Kewarganegaraan Mahasiswa Indonesia di Luar Negeri

Senin, 05 Desember 2022 - 23:02:42


/

Disusun Oleh : Ronald Bagus Saputra Dan M.Arya

Mahasiswa Universitas Jambi 

RADARJAMBI.CO.ID-Menempuh pendidikan di luar negeri menjadi impian sebagian besar pelajar yang ada di Indonesia. Terutama untuk bisa berkuliah dengan jalur beasiswa yang ditawarkan oleh berbagai instansi, baik pemerintah, swasta bahkan ada beberapa yang disediakan oleh negara-negara maju bagi negara luar yang menjalin hubungan bilateral antar negara.

Namun diantara pilihan berbagai macam beasiswa tersebut juga ada mahsiswa yang menempuh pendidikan luar negerinya dengan jalur mandiri, atau dengan biaya pribadi, yang tentunya pilihan ini terdapat pada mereka dengan ekonomi yang stabil dan berkecukupan.

Ada beberapa faktor yang menjadi pendorong tingginya kuliah di luar negeri, salah satunya adalah faktor kualitas pendidikan luar negeri terutama di negara maju yang lebih baik dengan dilengkapi penunjang belajar yang mumpuni dan beragam. Berdasarkan data UNESCO, Australia mejadi negara terfavorit bagi warga negara Indonesia untuk berkuliah.

Pada tahun 2017 jumlah mahasiswa Indonesia yang menempuh pendidikan di Australia berjumlah 10.676 orang kemudian terus meningkat pada setiap tahunnya hingga pada tahun 2021 bertambah menjadi 13.800 orang. Selanjutnya negara kedua yang menjadi pilihan favorit bagi mahasiswa Indonesia untuk berkuliah di luar negeri adalah negara tetangga Malaysia.

- **Yang Harus Dikerjakan**:
Tentukan apakah setiap pernyataan di bawah ini sesuai dengan kutipan tentang mahasiswa Indonesia di luar negeri. Jawab ya atau tidak, disertai kata-kata kutipan yang menjadi penentunya secara persis.
1. Menurut data UNESCO, Malaysia merupakan negara terfavorit bagi warga negara Indonesia untuk berkuliah.
2. Jumlah mahasiswa Indonesia yang menempuh pendidikan di Australia mencapai 13.800 orang pada tahun 2021.
3. Jalur mandiri yang dimaksud adalah menempuh pendidikan dengan biaya pribadi.
Baris-baris data sesudah ini tidak digunakan dalam pengerjaan ini.

- **Data Tersedia**:

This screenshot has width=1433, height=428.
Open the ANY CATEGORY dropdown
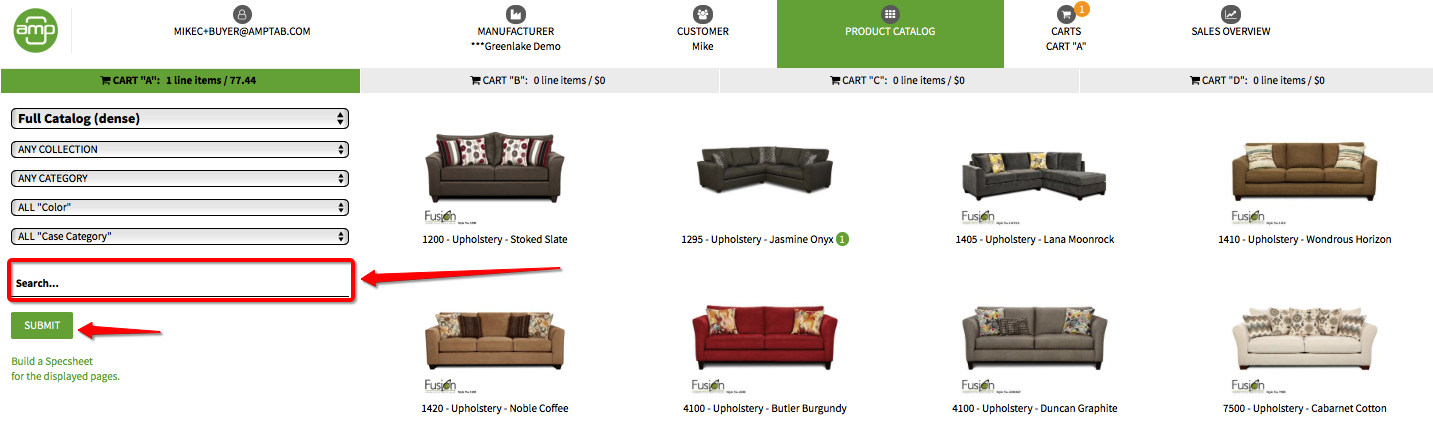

- **Jawaban Tugas**:
1. Tidak: "Berdasarkan data UNESCO, Australia mejadi negara terfavorit bagi warga negara Indonesia untuk berkuliah."
2. Ya: "hingga pada tahun 2021 bertambah menjadi 13.800 orang"
3. Ya: "dengan jalur mandiri, atau dengan biaya pribadi"